┌─ EXERCISE MATERIALS
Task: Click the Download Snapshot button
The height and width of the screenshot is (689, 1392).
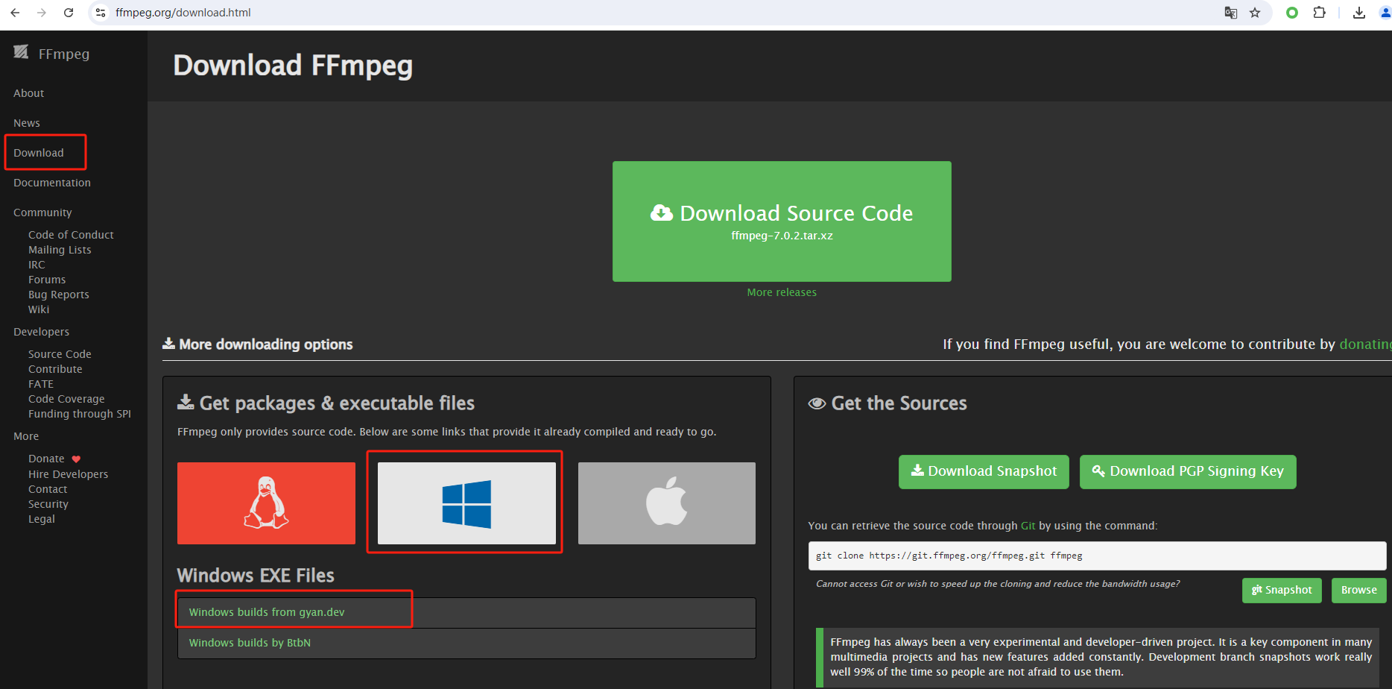Action: (984, 471)
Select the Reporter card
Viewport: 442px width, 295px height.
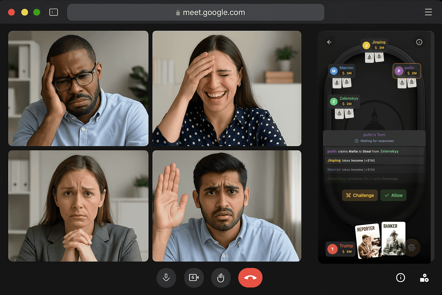pyautogui.click(x=368, y=241)
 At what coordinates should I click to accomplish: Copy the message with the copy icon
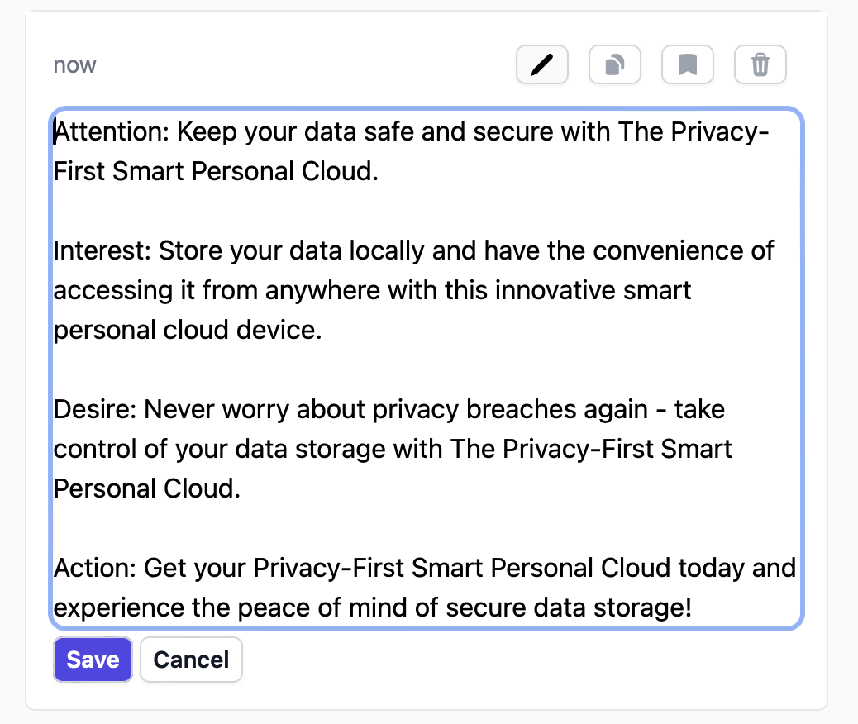(614, 64)

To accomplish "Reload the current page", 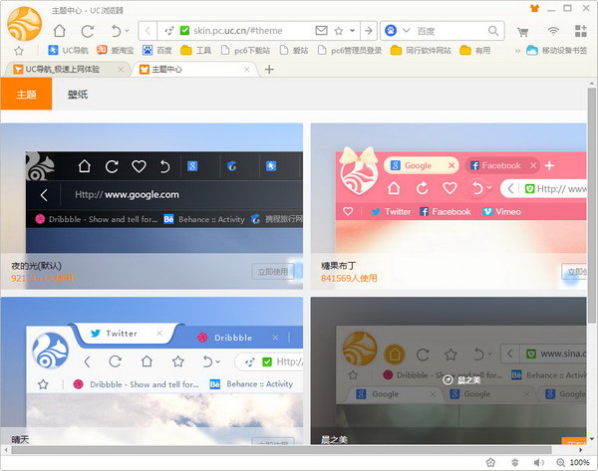I will [88, 31].
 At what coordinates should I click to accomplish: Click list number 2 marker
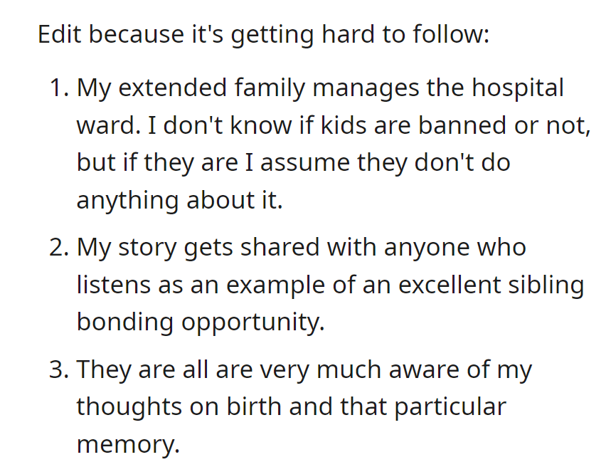coord(60,248)
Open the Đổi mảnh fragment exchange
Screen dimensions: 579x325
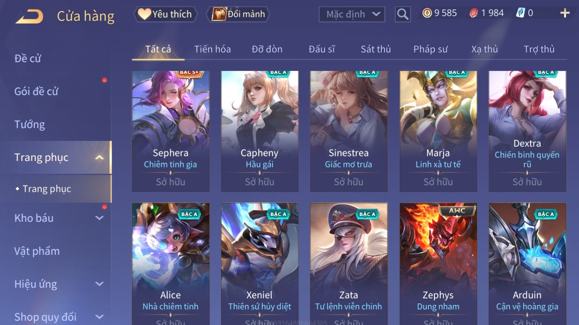(238, 14)
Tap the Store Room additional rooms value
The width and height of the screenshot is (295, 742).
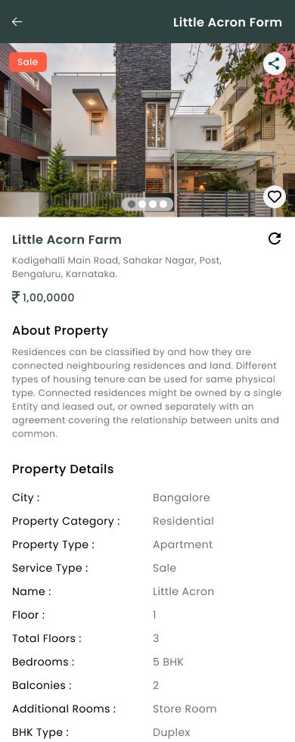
└─
PROBLEM TO SOLVE:
Leave the pictures out and retype only the lines from the line with "Open the Đổi mảnh fragment exchange" through the final line of the material, both ends included, word for word.

SOLUTION FOR THIS TASK:
Open the Đổi mảnh fragment exchange
Screen dimensions: 579x325
(238, 14)
Tap the Store Room additional rooms value
The width and height of the screenshot is (295, 742).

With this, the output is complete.